Diretoras mulheres e suas histórias de meninas sobre  Minha mãe é uma vaca e Akababuru: Expressão de Espanto

por Tainá Bezerril

Em parceria com o Sesc Digital, o 36º Kinoforum selecionou 11 filmes para estarem disponíveis na plataforma, com produções das mostras nacionais e internacionais, facilitando dessa forma o acesso daqueles que não podem estar presencialmente no festival. Neste formato digital, é possível fazer conexões entre aqueles que nas mostras não estariam tão próximos, e é assim que Minha mãe é uma vaca (2024), de Moara Passoni e Akababuru: Expressão de Espanto (2025) de Irati Dojura, se ligam lindamente. 

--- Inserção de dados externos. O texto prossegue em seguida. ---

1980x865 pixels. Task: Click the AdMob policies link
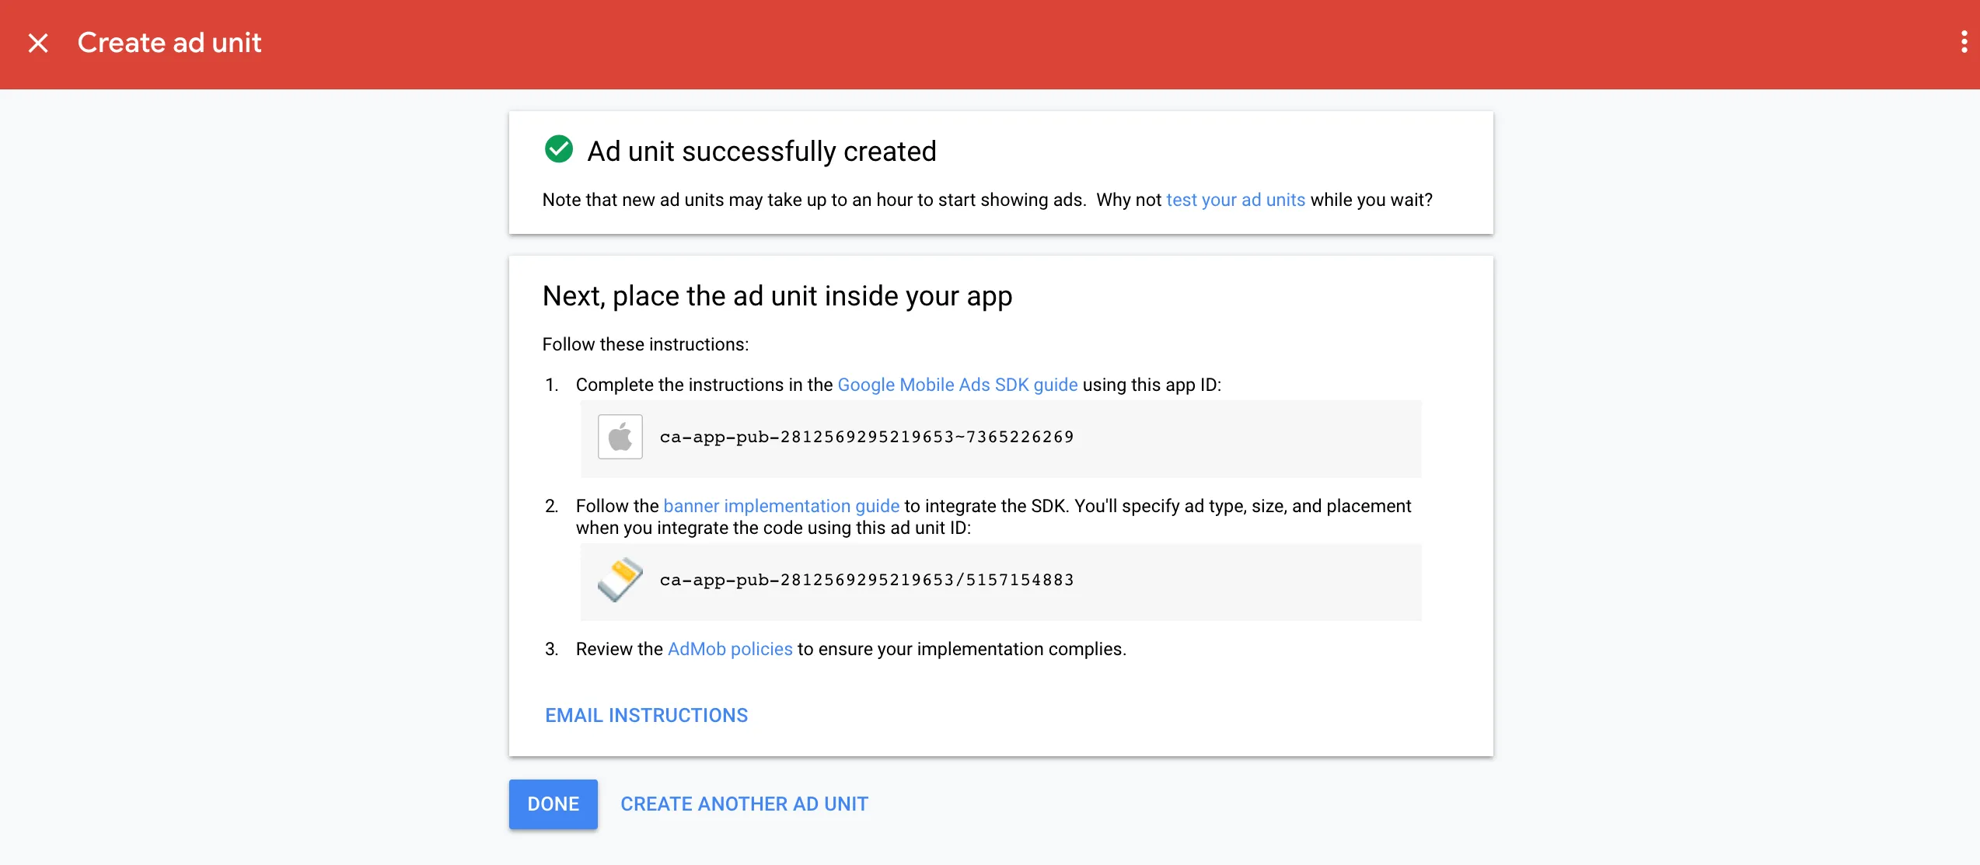(x=728, y=649)
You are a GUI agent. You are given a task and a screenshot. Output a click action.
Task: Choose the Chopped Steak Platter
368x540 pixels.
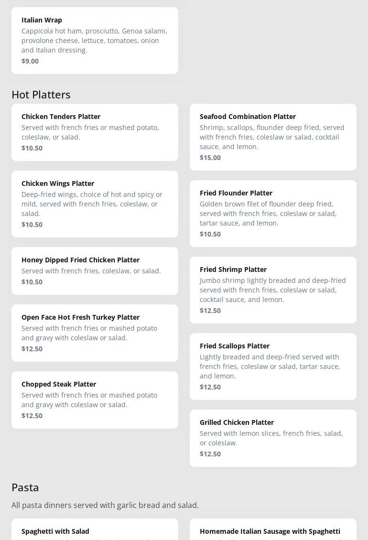[95, 400]
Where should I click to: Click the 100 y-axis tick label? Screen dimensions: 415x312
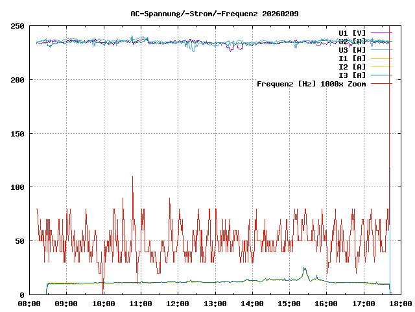coord(18,187)
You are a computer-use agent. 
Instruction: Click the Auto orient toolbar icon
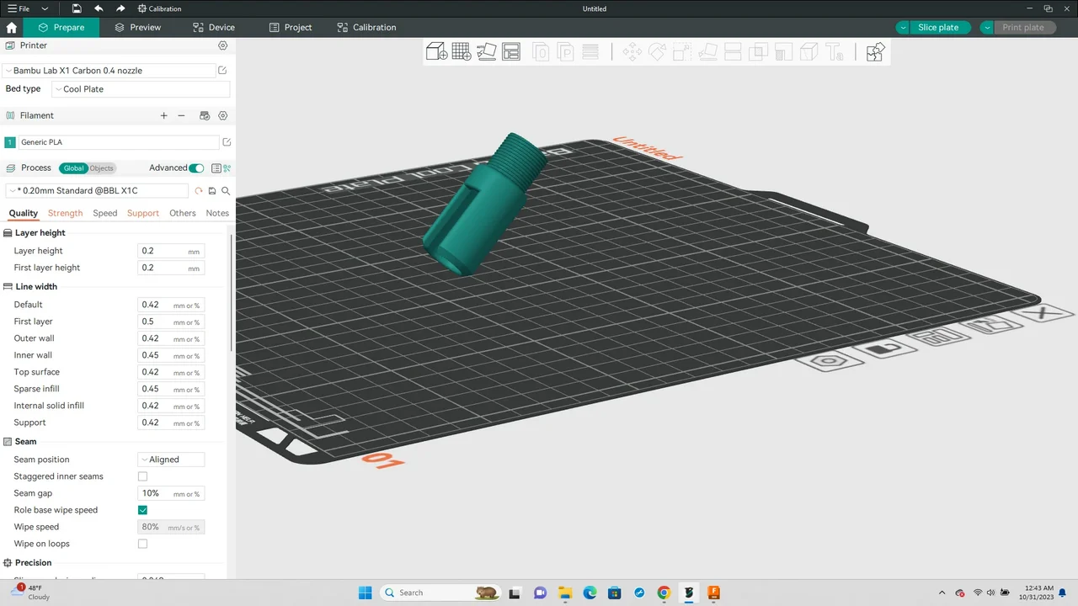click(487, 52)
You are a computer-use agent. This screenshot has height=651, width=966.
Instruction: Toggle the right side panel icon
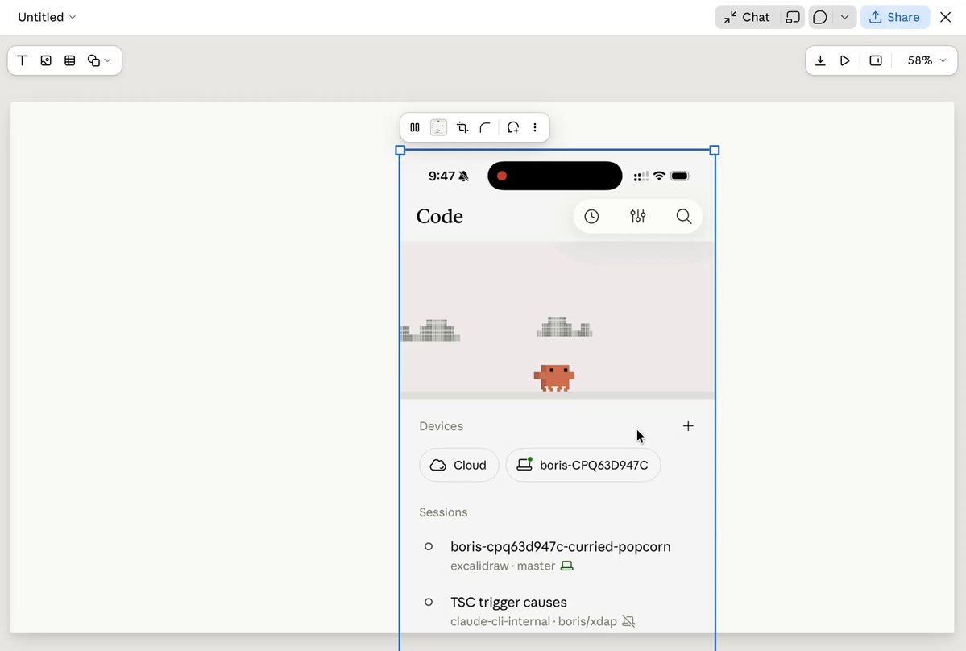point(876,60)
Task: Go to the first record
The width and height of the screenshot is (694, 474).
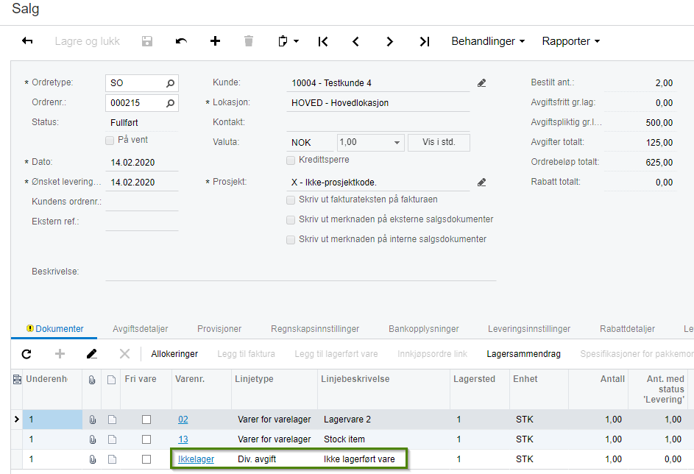Action: point(322,41)
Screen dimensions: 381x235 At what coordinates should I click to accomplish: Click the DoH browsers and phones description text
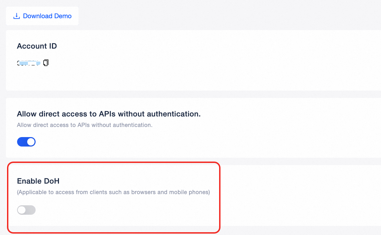click(x=113, y=192)
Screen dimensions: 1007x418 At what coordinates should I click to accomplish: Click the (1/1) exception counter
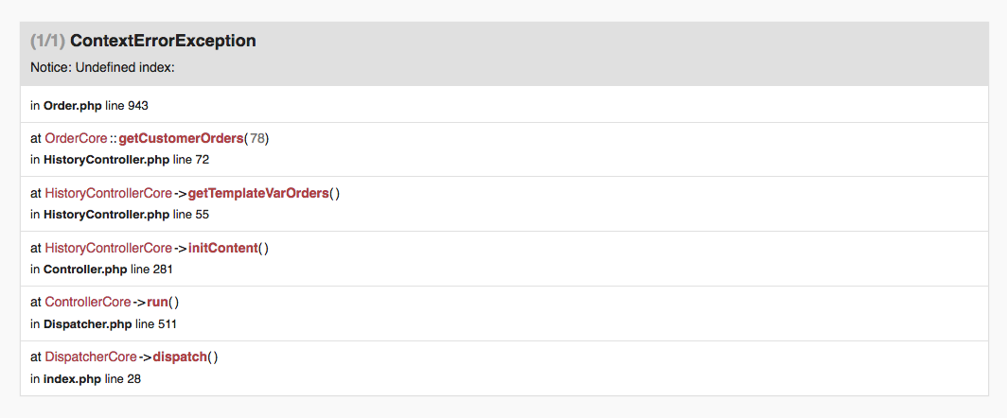click(48, 41)
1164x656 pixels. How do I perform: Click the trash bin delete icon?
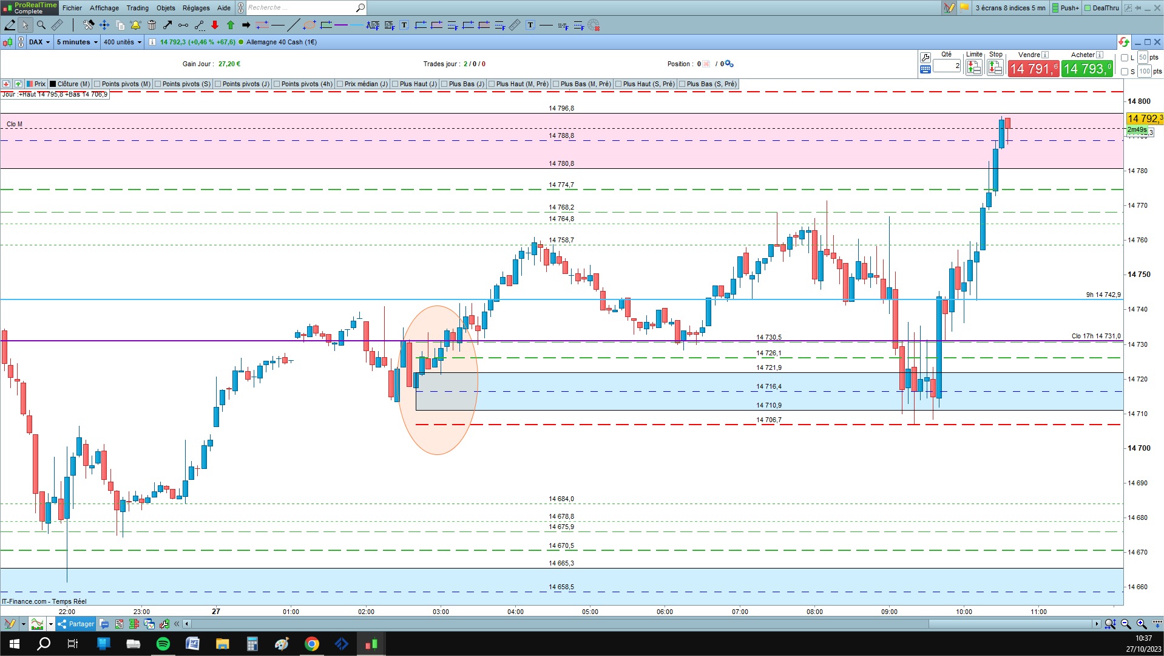[152, 25]
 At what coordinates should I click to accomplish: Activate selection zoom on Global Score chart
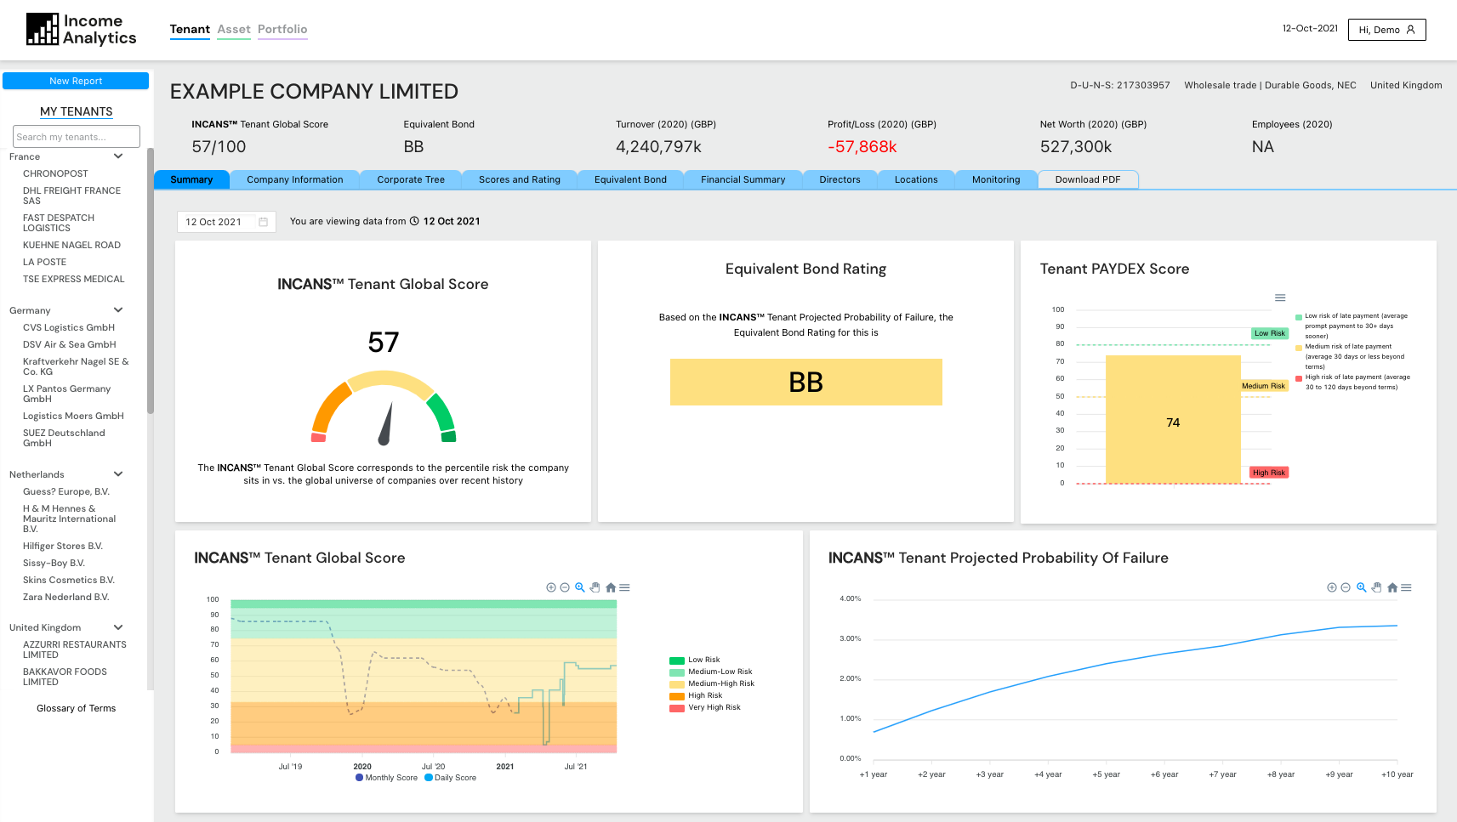[x=580, y=587]
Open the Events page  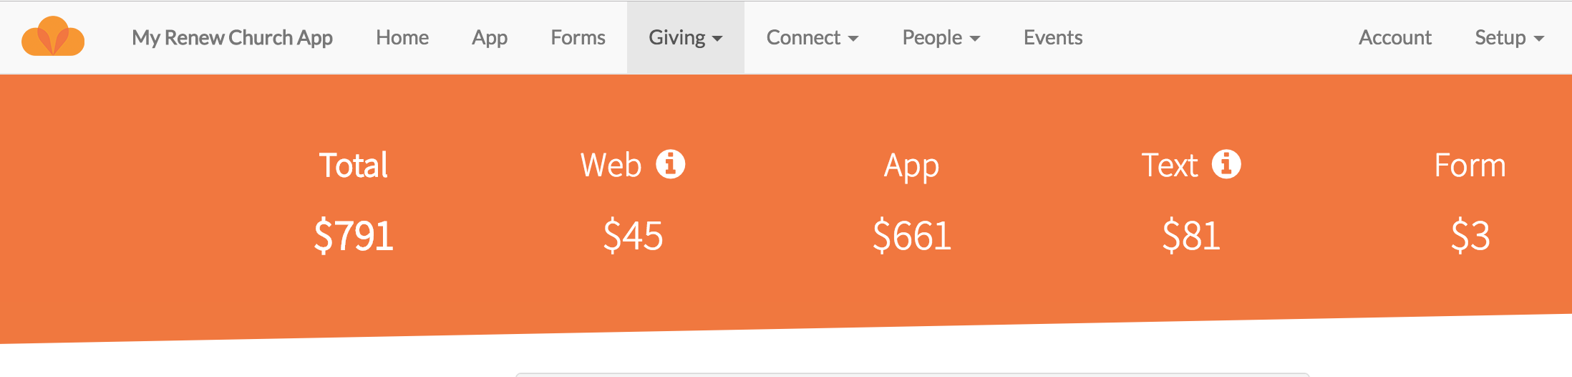[1053, 37]
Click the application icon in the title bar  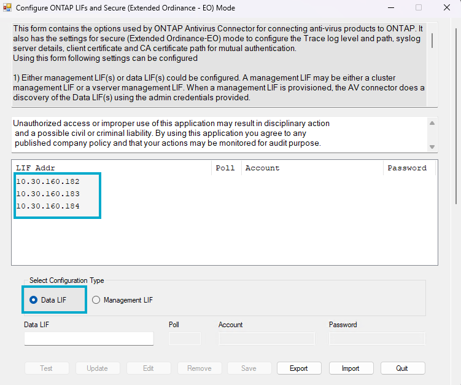click(x=7, y=8)
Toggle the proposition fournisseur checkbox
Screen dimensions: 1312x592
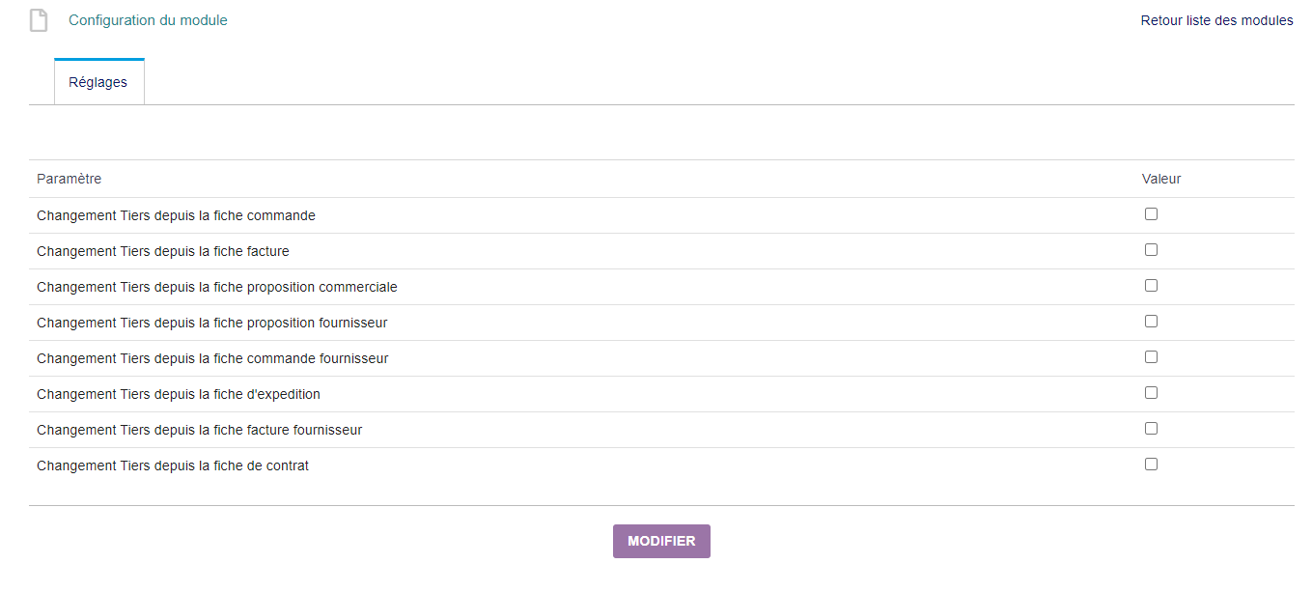coord(1151,322)
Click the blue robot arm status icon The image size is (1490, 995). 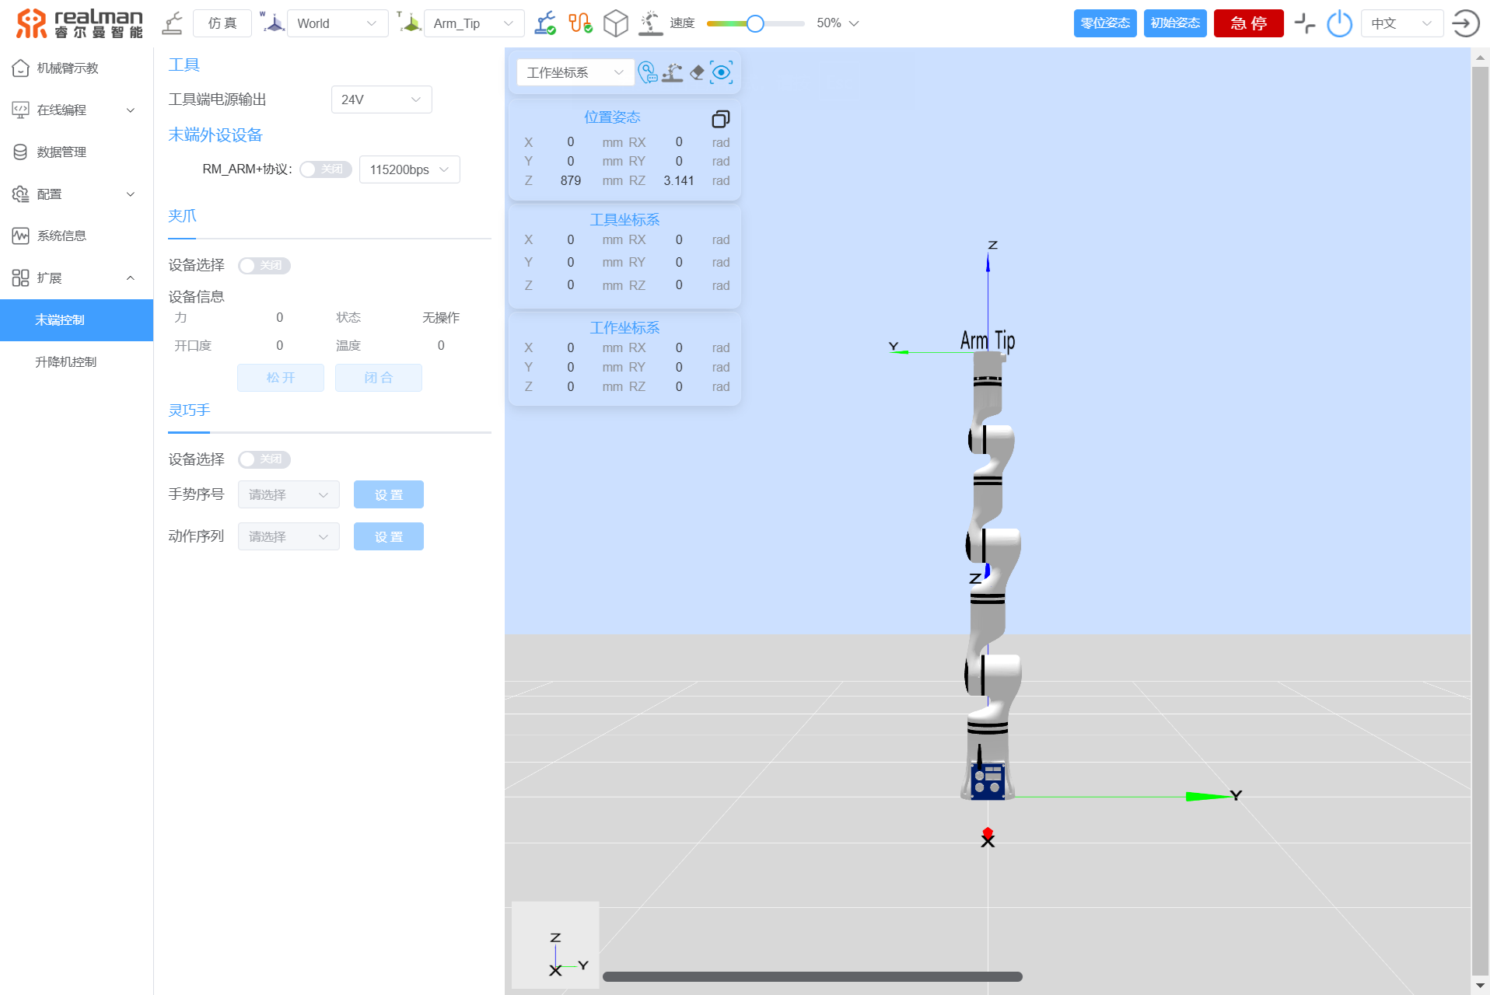click(545, 23)
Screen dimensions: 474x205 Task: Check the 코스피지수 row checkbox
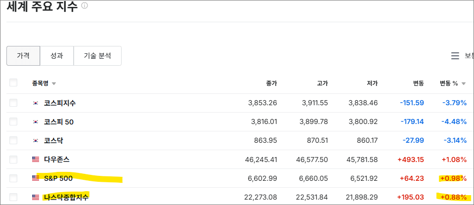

Crescer não é fácil, muitos sentimentos são descobertos durante esse processo, mas por outro lado, aprendemos a lidar e a enfrentar cada um deles aos poucos. Com essa premissa, Moara Passoni, diretora brasileira, e Irati Dojura, diretora colombiana e indígena, voltam seus olhares para a infância e a pré-adolescência de meninas para contarem suas histórias. Nelas as protagonistas enfrentam situações que as perturbam, encarando de frente essas questões, com muita coragem, porém de formas opostas. 

Em Minha mãe é uma vaca (2024), acompanhamos Mia, uma menina de 12 anos que está passando um tempo com sua tia, e morando temporariamente em uma fazenda na orla do Pantanal. Apesar dos numerosos passatempos e pessoas ao seu redor, ela não consegue se distrair, pois algo a atormenta: sua mãe, que pode estar em apuros, pedindo durante todo o filme que Deus a proteja. Todavia, Mia acaba criando uma conexão inesperada com uma vaca, passando por um momento de fortes emoções juntas.

O curta, traz uma atmosfera tensa, fazendo nós os espectadores sentirem a ansiedade de Mia em relação a incerteza da sua mãe. Além disso, o filme tem um belíssimo ambiente cenográfico, aproveitando os elementos externos da fazenda como: rios, cercados, árvores, e entre outros, acompanhados de uma fotografia sofisticada que sabe trabalhar com a sombra e a temperatura das cores em favor da narrativa, criando um clima tenso e fantástico, com seu ápice na cena final. 

Já em Akababuru: Expressão de Espanto (2025), Kari uma menina da etnia Emberá Chamí, após um momento de medo se esbarra com Kera, que lhe conta uma nova versão da lenda de Kiraparamia, na interpretação original, a mulher foi punida pelos deuses por rir de seu marido, porém na sua versão, seu riso a libertou. 

O curta indígena e colombiano, se destaca primeiramente pela linguagem: ele é todo falado na língua ameríndia Chamí. Acrescido do resgate das lendas, representa e apresenta aos espectadores a importância da preservação da memória de um povo. Outro ponto alto, é a animação em stop motion, em tempos em que cada vez mais largamos meios de construções manuais e migramos para o digital, essa técnica tem sido uma preciosidade cinematográfica, e, junto aos materiais usados, como papel e miçangas, fazem tudo ficar mais bonito e especial. 

Ambos são filmes potentes, tratam do sentimento de meninas de forma sensível e empática, sem julgamentos ou imposições, e encorajam toda mulher ou menina a enfrentar seus problemas de frente, gritando ou rindo.